Where these dynamics are present, alternative approaches to mediation, including the UAE’s, place greater emphasis on sustained engagement and on the conditions that enable dialogue to emerge and endure. This extends beyond formal mechanisms to include the quality of communication itself. This perspective is reflected in three consistent mediation techniques used by the UAE:
First, The UAE maintains communication channels with parties that may not directly engage with one another, whilst maintaining a pragmatic view. In practice, this has been reflected in facilitation efforts such as UAE-supported Russia–Ukraine prisoner exchange channels, which required parallel engagement with both sides despite minimal direct contact between them. The UAE has facilitated over 22 mediation initiatives in this conflict alone, resulting in the exchange of over 6000 detainees since 2022. The function of mediation here is not immediate agreement, but the maintenance of connectivity where diplomatic channels are otherwise limited.
Second, sequenced engagement rather than single-intervention diplomacy. UAE mediation efforts tend to evolve through repeated contact, discreet facilitation and incremental confidence-building. This approach has been visible in Abu Dhabi-facilitated dialogue between Azerbaijan and Armenia in 2023 and 2024, in the post-conflict context following the 2020 Nagorno-Karabakh war. During this period, multiple rounds of engagements took place, including a high-level leaders’ meeting in Abu Dhabi in July 2025, which was the first formal bilateral meeting following agreement on a draft peace framework earlier that year. Discussions have focused on technical and incremental issues such as border delimitation of a roughly 1,000km shared border, transport connectivity and steps toward normalisation of relations. Progress has occurred in stages, with the emphasis here not on immediate outcomes, but on sustaining dialogue through continuous, relationship-driven communication.

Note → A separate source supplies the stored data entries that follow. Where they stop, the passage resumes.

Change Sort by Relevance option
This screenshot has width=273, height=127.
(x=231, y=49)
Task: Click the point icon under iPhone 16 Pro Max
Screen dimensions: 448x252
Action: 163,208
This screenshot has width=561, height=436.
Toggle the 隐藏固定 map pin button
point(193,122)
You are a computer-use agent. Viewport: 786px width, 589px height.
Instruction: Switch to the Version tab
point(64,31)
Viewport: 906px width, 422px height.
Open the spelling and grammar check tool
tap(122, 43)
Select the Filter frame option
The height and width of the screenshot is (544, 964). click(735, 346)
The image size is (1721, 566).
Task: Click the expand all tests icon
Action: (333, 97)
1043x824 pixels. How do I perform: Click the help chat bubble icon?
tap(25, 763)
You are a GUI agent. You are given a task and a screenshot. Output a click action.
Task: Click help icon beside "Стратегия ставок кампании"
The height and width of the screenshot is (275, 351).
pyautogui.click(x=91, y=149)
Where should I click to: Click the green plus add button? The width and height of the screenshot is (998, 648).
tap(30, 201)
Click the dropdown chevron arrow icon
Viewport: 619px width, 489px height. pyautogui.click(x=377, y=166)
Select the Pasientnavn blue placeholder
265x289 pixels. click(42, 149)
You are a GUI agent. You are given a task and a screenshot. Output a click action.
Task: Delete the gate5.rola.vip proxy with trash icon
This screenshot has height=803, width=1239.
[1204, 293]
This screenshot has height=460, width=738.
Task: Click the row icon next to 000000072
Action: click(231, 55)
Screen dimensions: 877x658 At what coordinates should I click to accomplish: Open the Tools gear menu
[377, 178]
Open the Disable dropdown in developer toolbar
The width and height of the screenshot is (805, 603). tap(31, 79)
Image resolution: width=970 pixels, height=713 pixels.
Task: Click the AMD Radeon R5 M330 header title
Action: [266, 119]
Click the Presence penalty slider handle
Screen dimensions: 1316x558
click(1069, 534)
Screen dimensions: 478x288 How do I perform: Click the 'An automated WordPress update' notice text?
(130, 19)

Third, neutral facilitation. This refers to the UAE’s practice of engaging with all relevant parties without alignment to any single position, operating as a balanced intermediary while maintaining credible and consistent access to each side. It is grounded not only in impartiality, but in the ability to communicate credibly and consistently with all parties. Its importance lies in preserving dialogue in environments where trust is limited or absent.
A clear example is the United Arab Emirates’ pivotal role in mediating and ending the long-standing border conflict between Eritrea and Ethiopia. It hosted and oversaw the peace negotiations that culminated in the signing of the Abu Dhabi Declaration in July 2018, bringing an end to the state of war and opening new horizons for regional cooperation and stability in the Horn of Africa.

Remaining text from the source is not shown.